ニオの村②
ここに来るまでに泥で汚れた服を一度、山中の小川で綺麗に洗った。
ついでに下着も。
普通なら乾くまで時間が掛かるか濡れたまま着るかだが、アクエリアスが一瞬でそれを乾かしてくれたのだ。
「へぇ、ただのうるさい剣じゃなかったんだな」
と言ったブルーの言葉にアクエリアスが逆上したのは言うまでもない。
マントを試着した時に制服を綺麗にしておいて良かったと安堵した。
あのまま、泥だらけだったら試着すらこの店員なら嫌な顔をしたに違いない。
「ありがとうございました!」
店員の言葉を背に私たちは店をあとにした。
私は上機嫌に少し弾むように歩く。
そして、ブルーの方を向き直った。
「ありがとうブルー。大切にするね」
とブルーに礼を言った。
「これから、また山を歩くんだ。ボロボロになったらなったで構わない。その時はまた新調すればいい」
とブルーは言ってくれてはいるが、私は大切したいと思った。
それからブルーは旅に必要な物を調達するからと言ってどこかへ出掛けで行く。
その間に私は村を少し探索することにした。
メキラの町の時は人を探すのが目的で歩き回っていたので、ただ見て回るだけというのはなんだか新鮮さを感じる。
この村を訪れた際は何人かの村人が私を不思議そうな目で見ていたが、今はこの馴染んだ格好なのか誰もじろじろと見なくなった。
『あまりアイツから離れるなよ』
アクエリアスが心配してそんなことを言う。
「あら?それはアクエリアスもブルーが頼りになるって思っているってこと?」
『ち、違う!俺様はただナナミが心配なだけだ。

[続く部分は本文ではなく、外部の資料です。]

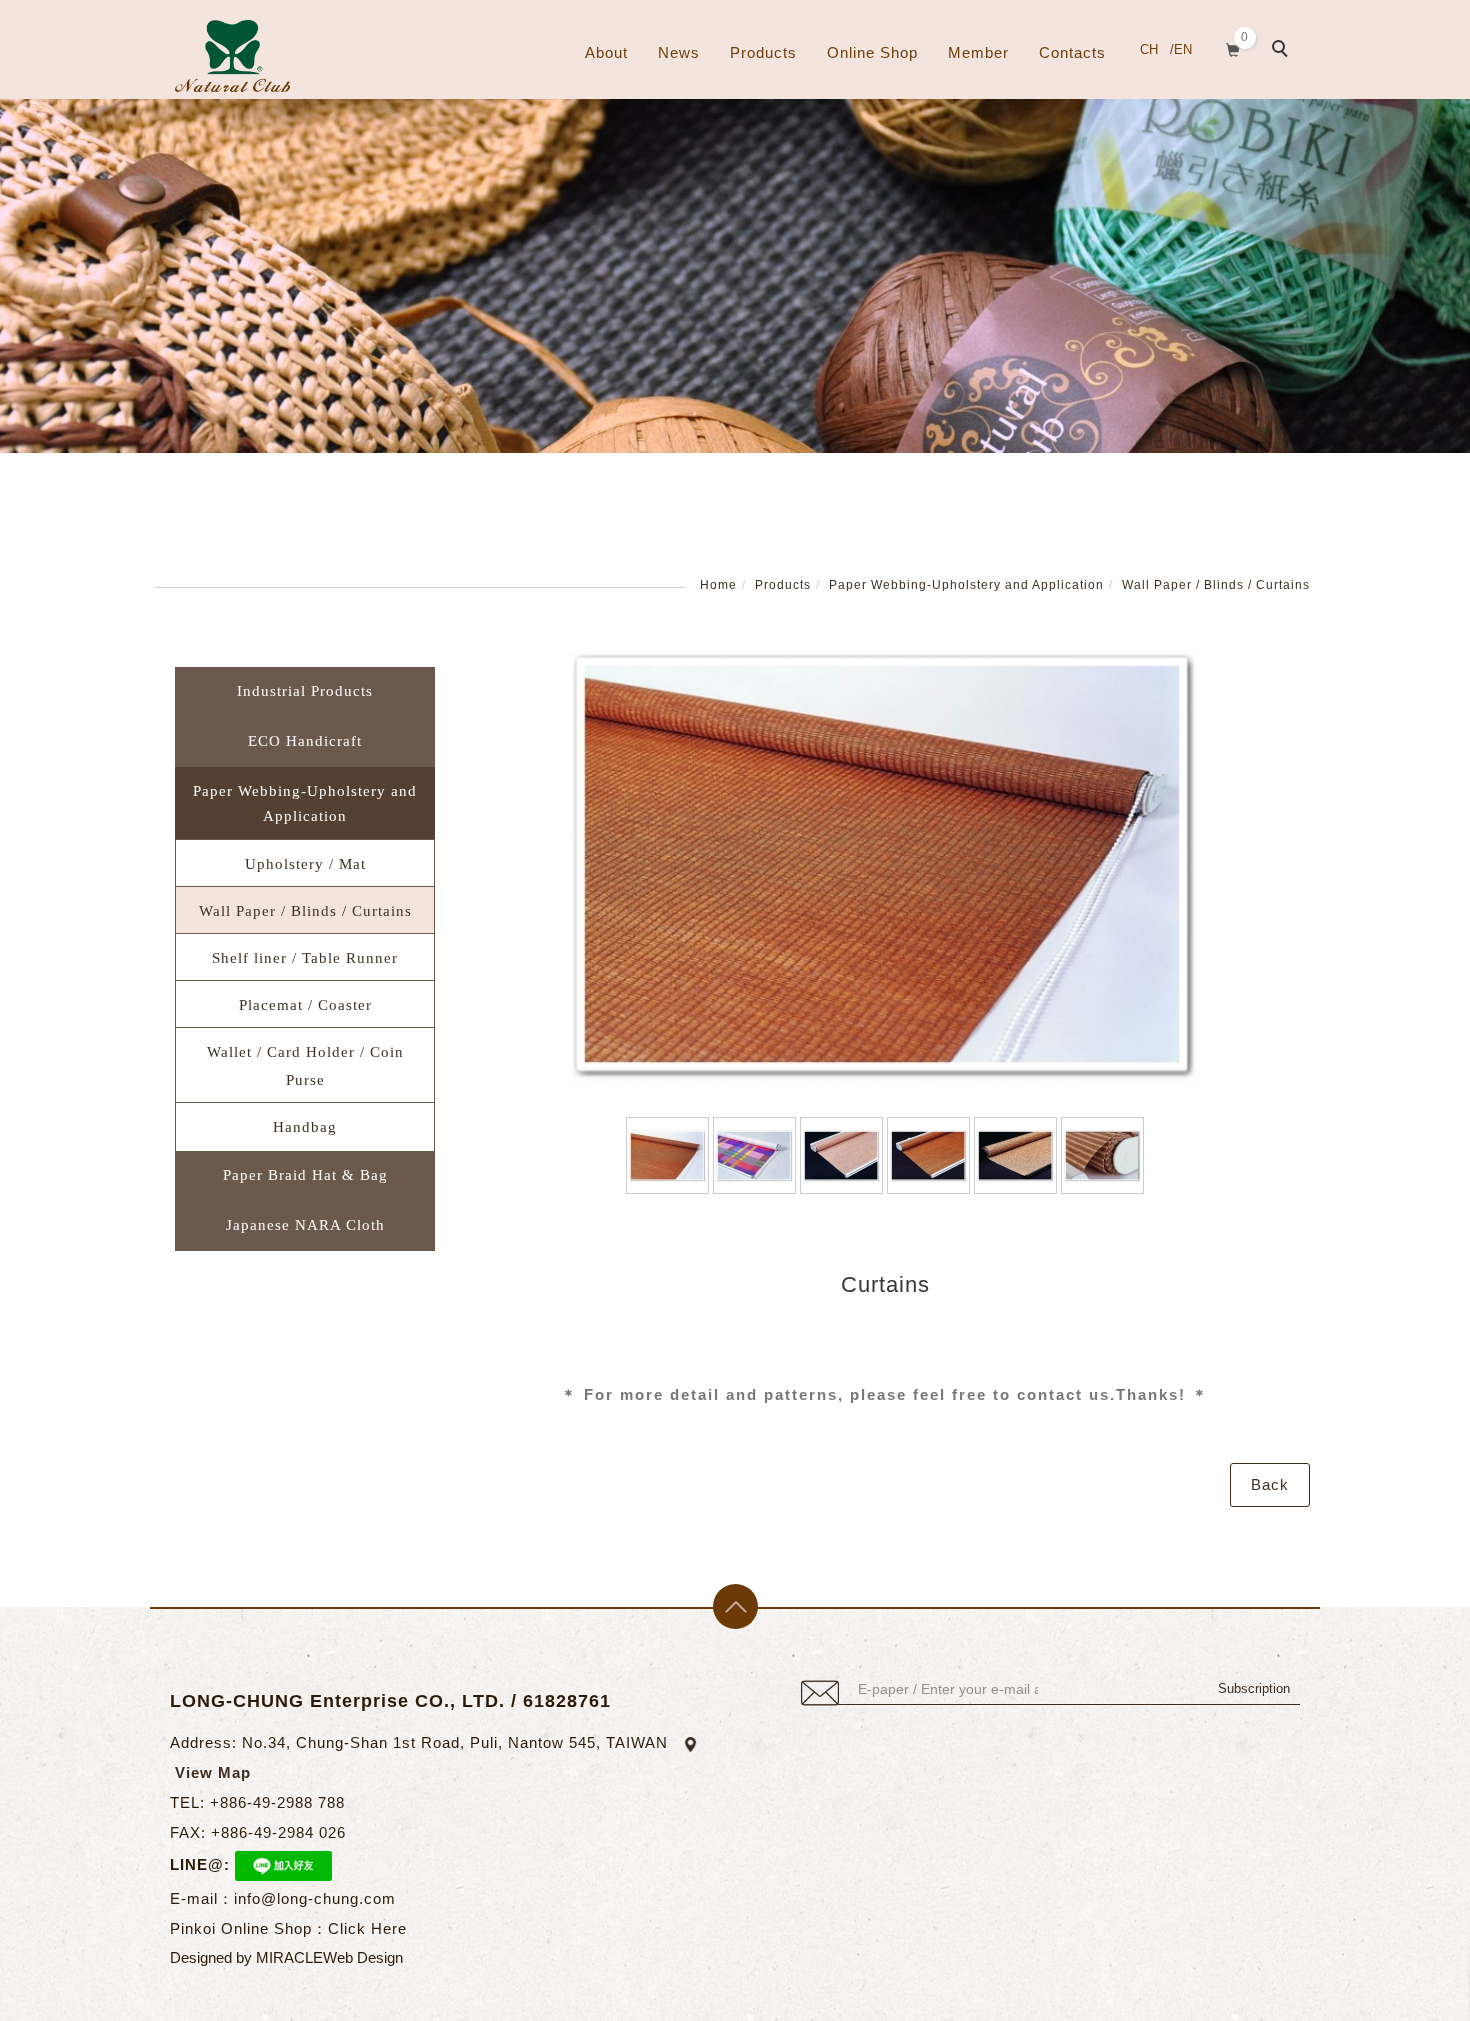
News (679, 52)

アイツをそんな風には思ってない!』
アクエリアスが必死に弁解する。
「はいはい、そういうことにしておくね」
と私は上機嫌に村の見学を続けた。
このニオの村はメキラの町の北にある山を越えたところにある。
山を越えたとはいえ、山峡にある村なのでそれなりに標高は高く、割と空気が薄い。
基本的には山の上に村があるようなイメージだ。
吊り橋で渡らないといけないところもある。
ぐるぐるとしばらく歩き回ったあとでブルーを探しに戻った。
初めは村だから大丈夫かと思っていたが、充分に迷子になりそうだから、早々にブルーと合流しようと試みる。
靴を買った店に戻ってきたが、ブルーの姿はない。
その付近の店を見て回る。
「ナナミ」
誰かが私の名前を呼んだ。
ブルーの声だ。
慌てて振り返る。
「ブルー!」
私は勢いよくブルーに駆け寄った。
「ん、どうかしたのか?」
私の反応に何かあったのかとブルーが心配する。
「ううん大丈夫、何もなかったよ。ただ、ブルーとはぐれたらどうしようって少し心配になっただけ…」
と首を横に振った。
「そうか…」
と答えたブルーの表情がいつもより和らいで見えた。
「買い物は終わったの?」
「ああ、必要な物は大体揃えた。あとは出発前に何か食べて行くか?魚や木の実ばかりじゃ飽きるだろ?」
その問いに私は首を横に振った。
「そんなことないよ。魚の身を挟んだパンは絶品だったし、木の実もどれも私が食べれそうな物を選んでくれていて美味しかった。私にとってはブルーが用意してくれた食事はどれも素敵なものだったから…」
と思い出すように答えた。
するとブルーが少し照れくさそうに顔を逸らした。
「…まあ、用意するのも手間が掛かる。今日はここで食べていこう」
そう言って、ついて来いとばかりにブルーが先を歩き出した。
置いていかれないように小走りであとについて行く。
ブルーも照れたりするんだと思わず笑みが溢れたのは内緒だ。